TV3 proposes joint diaspora channel with RTÉ
Liberty Global-owned group is keen to work with its rival on showcase of Irish content
TV3 managing director Pat Kiely said a channel that featured the best of its locally produced programmes and the best of RTÉ’s home-produced content would have a strong international appeal. Photograph: Brian McEvoy
TV3 managing director Pat Kiely said a channel that featured the best of its locally produced programmes and the best of RTÉ’s home-produced content would have a strong international appeal.
He made the proposal to RTÉ Television’s acting managing director of television, Dermot Horan, at the Mediacon broadcasting conference in Dublin last week.
“Can you imagine a channel that has Red Rock and Fair City? That has Six One and Vincent Browne?” Mr Kiely said.

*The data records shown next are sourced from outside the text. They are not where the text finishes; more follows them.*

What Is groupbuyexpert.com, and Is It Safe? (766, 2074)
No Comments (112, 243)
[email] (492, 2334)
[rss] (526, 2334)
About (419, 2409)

The TV3 boss said it made sense for the rival broadcasters to collaborate on a project showcasing Irish television.
As both broadcasters run imported programming to which they do not hold the international rights, they cannot merely replicate their domestic channels in overseas markets. If each broadcaster tried to go it alone on an internationally distributed channel aimed at the diaspora, it would result in many “black pockets” on the schedule, Mr Kiely said.
Mr Horan agreed he didn’t think it was feasible to run an Irish diaspora channel “with one single broadcaster”.
RTÉ has floated the idea of such a channel on several occasions in the past. In its “finance-dependent” five-year strategy statement for the period 2012–2017, it suggested it might launch a new linear channel for the UK-based Irish diaspora called RTÉ Ireland.
TV3 could make a strong and logical partner on a joint venture because its owner since 2015 has been Virgin Media Ireland, and Virgin is in turn part of the cable and broadband group Liberty Global, which has operations in 30 countries and counts Irish-American billionaire John Malone as its largest shareholder.
RTÉ director general Dee Forbes told the Mediacon conference she believed RTÉ should form more alliances with its “frenemies”, which might mean working with competitors on co-productions and in making joint bids for sports rights.